### Work instructions
This exercise asks for the entries below to be printed exactly.

(Stored data)
---------------

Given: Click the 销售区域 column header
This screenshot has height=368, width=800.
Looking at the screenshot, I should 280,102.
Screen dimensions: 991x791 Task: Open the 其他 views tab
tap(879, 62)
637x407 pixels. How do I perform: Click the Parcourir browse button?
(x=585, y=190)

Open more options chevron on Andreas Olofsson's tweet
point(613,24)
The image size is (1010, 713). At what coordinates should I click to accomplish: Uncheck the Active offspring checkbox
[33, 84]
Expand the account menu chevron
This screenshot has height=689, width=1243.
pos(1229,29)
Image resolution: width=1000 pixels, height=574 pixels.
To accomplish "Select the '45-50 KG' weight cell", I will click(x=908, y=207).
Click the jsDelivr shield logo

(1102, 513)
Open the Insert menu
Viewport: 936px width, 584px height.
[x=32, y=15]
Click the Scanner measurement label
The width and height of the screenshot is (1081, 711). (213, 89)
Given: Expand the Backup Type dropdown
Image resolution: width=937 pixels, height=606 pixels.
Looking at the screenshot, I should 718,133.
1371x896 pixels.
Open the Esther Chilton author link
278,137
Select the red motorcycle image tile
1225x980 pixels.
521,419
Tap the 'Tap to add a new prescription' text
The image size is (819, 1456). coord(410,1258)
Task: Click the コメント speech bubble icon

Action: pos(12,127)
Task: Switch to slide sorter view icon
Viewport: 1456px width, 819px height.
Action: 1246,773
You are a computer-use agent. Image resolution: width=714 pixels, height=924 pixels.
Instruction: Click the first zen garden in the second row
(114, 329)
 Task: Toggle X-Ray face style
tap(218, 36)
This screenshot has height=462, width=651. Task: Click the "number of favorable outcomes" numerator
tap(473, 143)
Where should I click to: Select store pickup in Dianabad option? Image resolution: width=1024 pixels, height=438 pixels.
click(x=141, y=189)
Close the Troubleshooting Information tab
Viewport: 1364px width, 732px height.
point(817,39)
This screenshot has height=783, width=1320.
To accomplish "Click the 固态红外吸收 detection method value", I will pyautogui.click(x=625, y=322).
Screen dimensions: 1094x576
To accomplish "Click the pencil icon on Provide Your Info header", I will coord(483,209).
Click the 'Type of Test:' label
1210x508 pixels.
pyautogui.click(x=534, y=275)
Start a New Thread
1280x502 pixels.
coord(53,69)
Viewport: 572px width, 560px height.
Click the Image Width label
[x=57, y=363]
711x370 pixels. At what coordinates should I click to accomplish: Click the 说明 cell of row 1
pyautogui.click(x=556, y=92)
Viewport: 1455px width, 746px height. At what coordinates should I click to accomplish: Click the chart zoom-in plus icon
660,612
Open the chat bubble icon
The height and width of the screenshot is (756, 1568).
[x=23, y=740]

---------------

### Response to the exercise
Given: Click the 销售区域 column header
This screenshot has height=368, width=800.
Looking at the screenshot, I should 280,102.
Screen dimensions: 991x791 Task: Open the 其他 views tab
tap(879, 62)
637x407 pixels. How do I perform: Click the Parcourir browse button?
(x=585, y=190)

Open more options chevron on Andreas Olofsson's tweet
point(613,24)
The image size is (1010, 713). At what coordinates should I click to accomplish: Uncheck the Active offspring checkbox
[33, 84]
Expand the account menu chevron
This screenshot has height=689, width=1243.
pos(1229,29)
Image resolution: width=1000 pixels, height=574 pixels.
To accomplish "Select the '45-50 KG' weight cell", I will click(x=908, y=207).
Click the jsDelivr shield logo

(1102, 513)
Open the Insert menu
Viewport: 936px width, 584px height.
[x=32, y=15]
Click the Scanner measurement label
The width and height of the screenshot is (1081, 711). (213, 89)
Given: Expand the Backup Type dropdown
Image resolution: width=937 pixels, height=606 pixels.
Looking at the screenshot, I should 718,133.
1371x896 pixels.
Open the Esther Chilton author link
278,137
Select the red motorcycle image tile
1225x980 pixels.
521,419
Tap the 'Tap to add a new prescription' text
The image size is (819, 1456). coord(410,1258)
Task: Click the コメント speech bubble icon

Action: pos(12,127)
Task: Switch to slide sorter view icon
Viewport: 1456px width, 819px height.
Action: 1246,773
You are a computer-use agent. Image resolution: width=714 pixels, height=924 pixels.
Instruction: Click the first zen garden in the second row
(114, 329)
 Task: Toggle X-Ray face style
tap(218, 36)
This screenshot has height=462, width=651. Task: Click the "number of favorable outcomes" numerator
tap(473, 143)
Where should I click to: Select store pickup in Dianabad option? Image resolution: width=1024 pixels, height=438 pixels.
click(x=141, y=189)
Close the Troubleshooting Information tab
Viewport: 1364px width, 732px height.
point(817,39)
This screenshot has height=783, width=1320.
To accomplish "Click the 固态红外吸收 detection method value", I will pyautogui.click(x=625, y=322).
Screen dimensions: 1094x576
To accomplish "Click the pencil icon on Provide Your Info header", I will coord(483,209).
Click the 'Type of Test:' label
1210x508 pixels.
pyautogui.click(x=534, y=275)
Start a New Thread
1280x502 pixels.
coord(53,69)
Viewport: 572px width, 560px height.
Click the Image Width label
[x=57, y=363]
711x370 pixels. At what coordinates should I click to accomplish: Click the 说明 cell of row 1
pyautogui.click(x=556, y=92)
Viewport: 1455px width, 746px height. At what coordinates should I click to accomplish: Click the chart zoom-in plus icon
660,612
Open the chat bubble icon
The height and width of the screenshot is (756, 1568).
[x=23, y=740]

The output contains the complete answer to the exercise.